Exercise requirements -
Please reproduce everything in the material below from the line containing "Click the Momentum data point on radar chart" down to the line containing "coord(200,366)", including both of those lines.

(Item coordinate data)
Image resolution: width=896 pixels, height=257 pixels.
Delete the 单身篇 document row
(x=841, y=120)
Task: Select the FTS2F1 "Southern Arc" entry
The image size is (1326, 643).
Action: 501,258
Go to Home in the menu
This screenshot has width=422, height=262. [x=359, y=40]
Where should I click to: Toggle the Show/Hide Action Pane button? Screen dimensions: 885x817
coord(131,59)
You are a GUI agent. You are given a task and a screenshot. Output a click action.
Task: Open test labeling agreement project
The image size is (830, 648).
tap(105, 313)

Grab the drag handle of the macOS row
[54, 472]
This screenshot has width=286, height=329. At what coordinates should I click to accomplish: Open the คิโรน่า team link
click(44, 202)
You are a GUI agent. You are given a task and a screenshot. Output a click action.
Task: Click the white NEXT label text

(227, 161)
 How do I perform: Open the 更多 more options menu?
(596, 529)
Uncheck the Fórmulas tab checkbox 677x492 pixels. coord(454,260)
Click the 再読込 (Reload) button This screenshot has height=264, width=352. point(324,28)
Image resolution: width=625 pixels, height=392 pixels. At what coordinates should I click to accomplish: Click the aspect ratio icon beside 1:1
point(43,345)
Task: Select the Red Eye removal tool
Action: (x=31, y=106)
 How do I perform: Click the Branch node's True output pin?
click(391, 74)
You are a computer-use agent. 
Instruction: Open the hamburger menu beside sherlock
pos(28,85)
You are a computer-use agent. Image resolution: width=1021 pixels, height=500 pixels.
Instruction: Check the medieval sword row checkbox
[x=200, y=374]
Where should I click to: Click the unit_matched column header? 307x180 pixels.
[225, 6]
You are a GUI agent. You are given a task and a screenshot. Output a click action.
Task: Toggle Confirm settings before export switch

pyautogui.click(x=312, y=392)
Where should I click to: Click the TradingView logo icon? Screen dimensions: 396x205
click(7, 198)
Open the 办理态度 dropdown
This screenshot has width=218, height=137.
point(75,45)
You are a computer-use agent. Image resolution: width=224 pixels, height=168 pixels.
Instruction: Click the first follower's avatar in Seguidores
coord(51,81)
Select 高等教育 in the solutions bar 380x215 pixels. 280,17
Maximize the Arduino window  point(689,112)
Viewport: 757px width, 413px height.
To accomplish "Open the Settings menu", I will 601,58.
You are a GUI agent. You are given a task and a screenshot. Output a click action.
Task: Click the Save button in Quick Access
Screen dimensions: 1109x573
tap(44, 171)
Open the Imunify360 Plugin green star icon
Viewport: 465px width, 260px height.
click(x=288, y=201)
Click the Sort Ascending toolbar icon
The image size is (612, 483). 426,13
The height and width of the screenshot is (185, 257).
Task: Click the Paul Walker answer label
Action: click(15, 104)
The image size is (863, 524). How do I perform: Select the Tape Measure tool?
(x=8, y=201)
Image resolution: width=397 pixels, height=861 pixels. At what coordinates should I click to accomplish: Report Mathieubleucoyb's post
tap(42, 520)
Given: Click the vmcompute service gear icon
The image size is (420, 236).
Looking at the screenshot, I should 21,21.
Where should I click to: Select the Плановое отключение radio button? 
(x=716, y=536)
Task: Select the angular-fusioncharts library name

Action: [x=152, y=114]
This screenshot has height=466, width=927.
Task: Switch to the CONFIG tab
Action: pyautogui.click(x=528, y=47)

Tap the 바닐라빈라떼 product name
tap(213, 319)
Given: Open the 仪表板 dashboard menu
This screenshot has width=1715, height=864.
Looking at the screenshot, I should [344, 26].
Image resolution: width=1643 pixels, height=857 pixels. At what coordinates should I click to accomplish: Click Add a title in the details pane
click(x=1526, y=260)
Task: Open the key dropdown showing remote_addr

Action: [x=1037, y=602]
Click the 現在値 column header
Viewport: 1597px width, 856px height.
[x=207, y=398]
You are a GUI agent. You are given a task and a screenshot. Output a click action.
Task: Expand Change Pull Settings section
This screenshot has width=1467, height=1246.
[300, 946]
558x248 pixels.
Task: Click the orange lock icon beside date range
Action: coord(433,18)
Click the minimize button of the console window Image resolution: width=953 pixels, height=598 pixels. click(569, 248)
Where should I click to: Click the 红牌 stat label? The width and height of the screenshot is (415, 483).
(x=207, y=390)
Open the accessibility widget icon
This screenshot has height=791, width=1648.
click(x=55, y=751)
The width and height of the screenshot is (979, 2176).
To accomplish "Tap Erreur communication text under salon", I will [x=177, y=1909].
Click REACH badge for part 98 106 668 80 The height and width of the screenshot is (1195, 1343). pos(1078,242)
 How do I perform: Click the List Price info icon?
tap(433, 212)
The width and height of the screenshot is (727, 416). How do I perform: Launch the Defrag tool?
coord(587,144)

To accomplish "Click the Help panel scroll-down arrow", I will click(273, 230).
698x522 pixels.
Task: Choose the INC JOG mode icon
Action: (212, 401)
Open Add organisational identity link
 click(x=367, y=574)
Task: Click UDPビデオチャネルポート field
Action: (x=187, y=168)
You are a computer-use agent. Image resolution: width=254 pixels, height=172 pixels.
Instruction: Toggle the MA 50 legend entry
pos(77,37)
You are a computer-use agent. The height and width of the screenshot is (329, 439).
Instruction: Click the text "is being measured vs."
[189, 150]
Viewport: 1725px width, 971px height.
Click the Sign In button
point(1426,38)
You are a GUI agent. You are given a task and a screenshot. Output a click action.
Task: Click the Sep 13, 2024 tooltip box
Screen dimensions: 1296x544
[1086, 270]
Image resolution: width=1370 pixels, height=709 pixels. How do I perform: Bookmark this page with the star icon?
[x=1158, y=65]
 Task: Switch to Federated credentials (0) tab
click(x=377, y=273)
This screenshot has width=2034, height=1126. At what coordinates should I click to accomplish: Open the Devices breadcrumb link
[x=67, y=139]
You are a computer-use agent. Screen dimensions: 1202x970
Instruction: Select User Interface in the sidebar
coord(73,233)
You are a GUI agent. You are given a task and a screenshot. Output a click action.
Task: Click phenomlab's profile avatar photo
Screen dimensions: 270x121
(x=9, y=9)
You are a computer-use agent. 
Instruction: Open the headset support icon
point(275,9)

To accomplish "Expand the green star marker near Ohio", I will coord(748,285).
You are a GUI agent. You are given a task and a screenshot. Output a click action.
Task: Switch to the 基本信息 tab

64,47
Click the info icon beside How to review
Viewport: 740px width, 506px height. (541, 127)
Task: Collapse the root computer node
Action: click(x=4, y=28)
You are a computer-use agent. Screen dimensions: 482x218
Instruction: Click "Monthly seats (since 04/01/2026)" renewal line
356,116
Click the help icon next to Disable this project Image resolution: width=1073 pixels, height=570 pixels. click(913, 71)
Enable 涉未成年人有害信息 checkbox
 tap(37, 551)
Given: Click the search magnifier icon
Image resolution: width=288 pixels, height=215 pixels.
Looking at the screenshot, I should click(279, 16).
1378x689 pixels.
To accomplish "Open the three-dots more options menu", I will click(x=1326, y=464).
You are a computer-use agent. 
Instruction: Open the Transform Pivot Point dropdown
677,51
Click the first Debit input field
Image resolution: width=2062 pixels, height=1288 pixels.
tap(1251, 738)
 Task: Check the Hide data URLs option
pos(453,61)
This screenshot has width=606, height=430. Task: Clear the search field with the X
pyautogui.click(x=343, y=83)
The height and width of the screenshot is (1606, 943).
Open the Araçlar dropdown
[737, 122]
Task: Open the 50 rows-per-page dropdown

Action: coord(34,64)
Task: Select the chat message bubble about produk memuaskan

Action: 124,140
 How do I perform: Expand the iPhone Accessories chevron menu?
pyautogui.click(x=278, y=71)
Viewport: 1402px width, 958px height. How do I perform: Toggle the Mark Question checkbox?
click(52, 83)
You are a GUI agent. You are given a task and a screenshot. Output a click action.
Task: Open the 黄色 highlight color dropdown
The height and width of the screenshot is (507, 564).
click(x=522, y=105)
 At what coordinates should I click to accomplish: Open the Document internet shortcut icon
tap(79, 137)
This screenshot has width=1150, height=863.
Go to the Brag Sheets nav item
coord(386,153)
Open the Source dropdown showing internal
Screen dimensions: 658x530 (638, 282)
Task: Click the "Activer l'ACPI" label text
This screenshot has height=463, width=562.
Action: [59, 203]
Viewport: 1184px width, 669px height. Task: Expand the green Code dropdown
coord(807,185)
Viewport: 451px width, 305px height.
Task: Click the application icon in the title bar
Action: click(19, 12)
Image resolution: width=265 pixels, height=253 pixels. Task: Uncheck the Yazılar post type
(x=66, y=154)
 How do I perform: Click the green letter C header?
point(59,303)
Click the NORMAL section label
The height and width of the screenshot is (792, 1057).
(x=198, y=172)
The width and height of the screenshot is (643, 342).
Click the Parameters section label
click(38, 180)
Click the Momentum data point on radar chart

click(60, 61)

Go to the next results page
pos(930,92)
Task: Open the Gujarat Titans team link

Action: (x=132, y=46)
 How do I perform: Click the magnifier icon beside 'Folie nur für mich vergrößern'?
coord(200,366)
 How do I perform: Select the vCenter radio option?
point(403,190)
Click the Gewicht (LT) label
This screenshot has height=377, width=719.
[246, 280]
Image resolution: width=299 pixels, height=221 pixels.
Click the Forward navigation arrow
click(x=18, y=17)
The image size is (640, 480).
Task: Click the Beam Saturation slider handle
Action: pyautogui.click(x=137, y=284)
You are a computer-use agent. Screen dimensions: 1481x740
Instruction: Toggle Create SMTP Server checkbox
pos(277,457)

Final result -
Click the Momentum data point on radar chart

click(60, 61)

Go to the next results page
pos(930,92)
Task: Open the Gujarat Titans team link

Action: (x=132, y=46)
 How do I perform: Click the magnifier icon beside 'Folie nur für mich vergrößern'?
coord(200,366)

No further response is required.